BRIEF: Only an exact copy of the records below will serve as the answer.
━━━━━ LISTED RECORDS ━━━━━
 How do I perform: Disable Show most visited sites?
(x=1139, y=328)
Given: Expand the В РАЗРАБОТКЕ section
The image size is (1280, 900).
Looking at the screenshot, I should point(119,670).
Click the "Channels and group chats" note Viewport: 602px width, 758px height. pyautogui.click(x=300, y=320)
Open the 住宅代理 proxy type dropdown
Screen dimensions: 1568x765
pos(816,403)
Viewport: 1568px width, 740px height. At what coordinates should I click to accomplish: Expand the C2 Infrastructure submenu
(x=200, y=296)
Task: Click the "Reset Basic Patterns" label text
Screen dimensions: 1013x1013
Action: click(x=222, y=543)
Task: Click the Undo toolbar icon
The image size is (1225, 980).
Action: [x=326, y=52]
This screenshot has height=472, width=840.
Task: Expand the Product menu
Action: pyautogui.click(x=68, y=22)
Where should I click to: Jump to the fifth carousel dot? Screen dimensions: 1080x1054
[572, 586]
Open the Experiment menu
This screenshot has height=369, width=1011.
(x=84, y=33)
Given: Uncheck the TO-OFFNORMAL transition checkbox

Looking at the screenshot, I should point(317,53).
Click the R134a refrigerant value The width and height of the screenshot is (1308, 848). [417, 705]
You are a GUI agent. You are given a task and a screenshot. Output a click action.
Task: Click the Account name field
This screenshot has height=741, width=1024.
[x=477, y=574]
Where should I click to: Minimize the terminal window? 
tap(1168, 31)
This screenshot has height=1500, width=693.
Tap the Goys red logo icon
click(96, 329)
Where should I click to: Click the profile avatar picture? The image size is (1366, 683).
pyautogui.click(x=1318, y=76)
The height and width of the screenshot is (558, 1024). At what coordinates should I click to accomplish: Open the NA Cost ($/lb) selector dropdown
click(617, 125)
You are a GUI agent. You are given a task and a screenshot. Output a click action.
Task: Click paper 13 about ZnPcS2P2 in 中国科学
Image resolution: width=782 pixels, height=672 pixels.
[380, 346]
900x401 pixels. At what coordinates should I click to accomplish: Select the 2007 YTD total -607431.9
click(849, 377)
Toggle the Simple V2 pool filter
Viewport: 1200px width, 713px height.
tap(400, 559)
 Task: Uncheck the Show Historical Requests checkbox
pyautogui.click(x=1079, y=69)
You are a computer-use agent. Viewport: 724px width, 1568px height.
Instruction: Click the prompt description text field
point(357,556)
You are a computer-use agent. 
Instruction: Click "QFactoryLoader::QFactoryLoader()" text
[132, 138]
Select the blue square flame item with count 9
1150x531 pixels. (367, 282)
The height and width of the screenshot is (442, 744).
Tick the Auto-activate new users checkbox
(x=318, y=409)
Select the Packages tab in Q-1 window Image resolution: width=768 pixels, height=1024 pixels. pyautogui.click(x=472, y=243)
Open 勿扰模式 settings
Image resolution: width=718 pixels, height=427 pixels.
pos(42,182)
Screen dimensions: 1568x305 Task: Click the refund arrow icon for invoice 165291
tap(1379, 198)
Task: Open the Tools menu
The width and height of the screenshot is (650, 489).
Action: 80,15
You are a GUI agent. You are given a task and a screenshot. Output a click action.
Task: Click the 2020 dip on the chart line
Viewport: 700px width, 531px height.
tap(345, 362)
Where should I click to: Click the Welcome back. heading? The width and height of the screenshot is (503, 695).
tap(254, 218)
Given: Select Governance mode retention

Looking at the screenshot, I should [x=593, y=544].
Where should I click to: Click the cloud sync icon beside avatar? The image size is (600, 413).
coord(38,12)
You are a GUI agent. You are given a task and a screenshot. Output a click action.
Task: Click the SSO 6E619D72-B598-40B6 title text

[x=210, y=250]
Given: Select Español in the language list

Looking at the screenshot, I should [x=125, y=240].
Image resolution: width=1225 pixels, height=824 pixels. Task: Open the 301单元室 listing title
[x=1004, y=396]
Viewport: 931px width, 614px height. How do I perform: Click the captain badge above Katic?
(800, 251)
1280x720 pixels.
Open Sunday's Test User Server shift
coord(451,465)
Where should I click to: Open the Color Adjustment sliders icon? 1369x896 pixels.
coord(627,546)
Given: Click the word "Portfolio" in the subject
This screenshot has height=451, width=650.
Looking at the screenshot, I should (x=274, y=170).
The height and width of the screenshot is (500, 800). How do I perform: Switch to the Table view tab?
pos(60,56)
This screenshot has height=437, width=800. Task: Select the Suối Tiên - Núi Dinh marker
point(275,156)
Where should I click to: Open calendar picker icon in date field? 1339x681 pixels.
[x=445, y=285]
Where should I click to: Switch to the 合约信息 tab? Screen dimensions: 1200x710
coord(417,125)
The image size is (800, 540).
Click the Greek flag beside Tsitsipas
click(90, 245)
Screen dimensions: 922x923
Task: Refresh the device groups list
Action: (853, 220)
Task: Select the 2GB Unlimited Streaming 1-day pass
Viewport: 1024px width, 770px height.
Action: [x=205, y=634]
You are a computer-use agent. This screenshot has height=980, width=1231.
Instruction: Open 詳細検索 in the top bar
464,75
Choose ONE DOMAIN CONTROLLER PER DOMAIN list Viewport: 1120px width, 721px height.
━━━━━
RESPONSE TO THE EXERCISE:
 How do I perform: Disable Show most visited sites?
(x=1139, y=328)
Given: Expand the В РАЗРАБОТКЕ section
The image size is (1280, 900).
Looking at the screenshot, I should point(119,670).
Click the "Channels and group chats" note Viewport: 602px width, 758px height. pyautogui.click(x=300, y=320)
Open the 住宅代理 proxy type dropdown
Screen dimensions: 1568x765
pos(816,403)
Viewport: 1568px width, 740px height. At what coordinates should I click to accomplish: Expand the C2 Infrastructure submenu
(x=200, y=296)
Task: Click the "Reset Basic Patterns" label text
Screen dimensions: 1013x1013
Action: click(x=222, y=543)
Task: Click the Undo toolbar icon
The image size is (1225, 980).
Action: [x=326, y=52]
This screenshot has height=472, width=840.
Task: Expand the Product menu
Action: pyautogui.click(x=68, y=22)
Where should I click to: Jump to the fifth carousel dot? Screen dimensions: 1080x1054
[572, 586]
Open the Experiment menu
This screenshot has height=369, width=1011.
(x=84, y=33)
Given: Uncheck the TO-OFFNORMAL transition checkbox

Looking at the screenshot, I should point(317,53).
Click the R134a refrigerant value The width and height of the screenshot is (1308, 848). [417, 705]
You are a GUI agent. You are given a task and a screenshot. Output a click action.
Task: Click the Account name field
This screenshot has height=741, width=1024.
[x=477, y=574]
Where should I click to: Minimize the terminal window? 
tap(1168, 31)
This screenshot has height=1500, width=693.
Tap the Goys red logo icon
click(96, 329)
Where should I click to: Click the profile avatar picture? The image size is (1366, 683).
pyautogui.click(x=1318, y=76)
The height and width of the screenshot is (558, 1024). At what coordinates should I click to accomplish: Open the NA Cost ($/lb) selector dropdown
click(617, 125)
You are a GUI agent. You are given a task and a screenshot. Output a click action.
Task: Click paper 13 about ZnPcS2P2 in 中国科学
Image resolution: width=782 pixels, height=672 pixels.
[380, 346]
900x401 pixels. At what coordinates should I click to accomplish: Select the 2007 YTD total -607431.9
click(849, 377)
Toggle the Simple V2 pool filter
Viewport: 1200px width, 713px height.
tap(400, 559)
 Task: Uncheck the Show Historical Requests checkbox
pyautogui.click(x=1079, y=69)
You are a computer-use agent. Viewport: 724px width, 1568px height.
Instruction: Click the prompt description text field
point(357,556)
You are a computer-use agent. 
Instruction: Click "QFactoryLoader::QFactoryLoader()" text
[132, 138]
Select the blue square flame item with count 9
1150x531 pixels. (367, 282)
The height and width of the screenshot is (442, 744).
Tick the Auto-activate new users checkbox
(x=318, y=409)
Select the Packages tab in Q-1 window Image resolution: width=768 pixels, height=1024 pixels. pyautogui.click(x=472, y=243)
Open 勿扰模式 settings
Image resolution: width=718 pixels, height=427 pixels.
pos(42,182)
Screen dimensions: 1568x305 Task: Click the refund arrow icon for invoice 165291
tap(1379, 198)
Task: Open the Tools menu
The width and height of the screenshot is (650, 489).
Action: 80,15
You are a GUI agent. You are given a task and a screenshot. Output a click action.
Task: Click the 2020 dip on the chart line
Viewport: 700px width, 531px height.
tap(345, 362)
Where should I click to: Click the Welcome back. heading? The width and height of the screenshot is (503, 695).
tap(254, 218)
Given: Select Governance mode retention

Looking at the screenshot, I should [x=593, y=544].
Where should I click to: Click the cloud sync icon beside avatar? The image size is (600, 413).
coord(38,12)
You are a GUI agent. You are given a task and a screenshot. Output a click action.
Task: Click the SSO 6E619D72-B598-40B6 title text

[x=210, y=250]
Given: Select Español in the language list

Looking at the screenshot, I should [x=125, y=240].
Image resolution: width=1225 pixels, height=824 pixels. Task: Open the 301单元室 listing title
[x=1004, y=396]
Viewport: 931px width, 614px height. How do I perform: Click the captain badge above Katic?
(800, 251)
1280x720 pixels.
Open Sunday's Test User Server shift
coord(451,465)
Where should I click to: Open the Color Adjustment sliders icon? 1369x896 pixels.
coord(627,546)
Given: Click the word "Portfolio" in the subject
This screenshot has height=451, width=650.
Looking at the screenshot, I should (x=274, y=170).
The height and width of the screenshot is (500, 800). How do I perform: Switch to the Table view tab?
pos(60,56)
This screenshot has height=437, width=800. Task: Select the Suối Tiên - Núi Dinh marker
point(275,156)
Where should I click to: Open calendar picker icon in date field? 1339x681 pixels.
[x=445, y=285]
Where should I click to: Switch to the 合约信息 tab? Screen dimensions: 1200x710
coord(417,125)
The image size is (800, 540).
Click the Greek flag beside Tsitsipas
click(90, 245)
Screen dimensions: 922x923
Task: Refresh the device groups list
Action: (853, 220)
Task: Select the 2GB Unlimited Streaming 1-day pass
Viewport: 1024px width, 770px height.
Action: [x=205, y=634]
You are a computer-use agent. This screenshot has height=980, width=1231.
Instruction: Open 詳細検索 in the top bar
464,75
Choose ONE DOMAIN CONTROLLER PER DOMAIN list Viewport: 1120px width, 721px height.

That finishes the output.